The furor over the pardons I recently granted as governor of Mississippi initially focused on numbers. I would like to set the record straight.

People thought — incorrectly — that I had let 215 prisoners out of jail because the secretary of state reported that many people received clemency.

In fact, 189 of those people were not released from prison. In most cases, they had already been out for many years. These folks are no more a threat to society now than they were the week before I gave them clemency.

I believe in the governor’s power to grant clemency, but I granted fewer than 10 pardons or reprieves in my first term as governor. After Hurricane Katrina hit in 2005, my staff just didn’t have time to deal with the issue, so at the end of my first term I pardoned only the inmates who had worked successfully at the governor’s mansion that term.

This was not a new thing. For decades, Mississippi governors have granted clemency to the inmates who work at the mansion. I followed that tradition four years ago and did so again at the end of my second term. No one should have been surprised.

Despite all the publicity this month, few seem to notice the limited scope of my recent actions. I authorized the release of 26 prisoners from custody. As of last week, there were 21,342 inmates in the state corrections system and 60,517 people under Mississippi Department of Corrections supervision. I released 12 one-hundredths of 1 percent (0.0012) of our state’s inmates. About 95 percent of the clemencies I approved were recommended by our state parole board, and I accepted the parole board’s recommendations about 95 percent of the time.

When people realized that only 26 prisoners were being released — and that half of those 26 were given suspended sentences for medical reasons — the political attacks on my pardons shifted. The story became that many of the 13 non-medical releases were murderers. Of those 13, only 10 were pardoned; the other three were put under house arrest or a revocable, indefinite suspension.

All this public noise, then, boils down to 10 inmates — in particular, the five who worked at the governor’s mansion during my second term.

Historically, most of the inmates sent to the mansion, known in Mississippi as trusties, have been murderers, convicted of crimes of passion. Experts agree that these inmates are the least likely to commit another crime and the most likely to serve out their sentences well.

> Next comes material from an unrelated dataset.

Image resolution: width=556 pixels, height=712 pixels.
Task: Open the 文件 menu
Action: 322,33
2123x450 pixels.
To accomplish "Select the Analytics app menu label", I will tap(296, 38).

My experience has been that this view is correct. About a third of the inmates sent to the mansion were returned to prison because of rules violations or infractions, but most worked there successfully during my terms. All but one of these mansion trusties had been convicted of murder.

The criteria the Corrections Department uses to select the prisoners who work at the mansion narrows the pool to those convicted of terrible crimes, almost always crimes of passion.

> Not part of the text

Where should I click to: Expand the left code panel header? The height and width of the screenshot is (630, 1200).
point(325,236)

These crimes must be punished, but these offenders are not hard-core, cold-blooded criminals. In fact, to work at the mansion, an inmate must be classified as minimum-security by the Department of Corrections.

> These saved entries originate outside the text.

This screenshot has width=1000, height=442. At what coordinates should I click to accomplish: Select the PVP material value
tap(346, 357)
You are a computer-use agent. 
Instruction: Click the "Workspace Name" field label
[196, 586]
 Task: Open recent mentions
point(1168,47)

I always intended to follow the tradition of gubernatorial clemency for the mansion inmates. When I did so at the end of my first term, I was criticized for pardoning murderers. I never made any secret of the fact that I would again pardon those who successfully completed work during my second term.

The mansion inmates I fully released are not threats to society. They have paid the price for their crimes, having served an average of 20 years’ imprisonment.

In Mississippi, the constitutional power of pardon is based on our Christian belief in repentance, forgiveness and redemption — a second chance for those who are rehabilitated and who redeem themselves. Other great religions have similar tenets; so does the U.S. Constitution.

Mississippi spends about $350 million a year on our corrections system, much of it aimed at rehabilitating those who went wrong. Regrettably there are bad actors who will never be rehabilitated, but many who go to prison can be helped. Our state recidivism rate is just above 30 percent, far below the national average.

For some who are rehabilitated and redeem themselves, the governor is the only person who can give them a second chance. I am very comfortable giving such people that opportunity.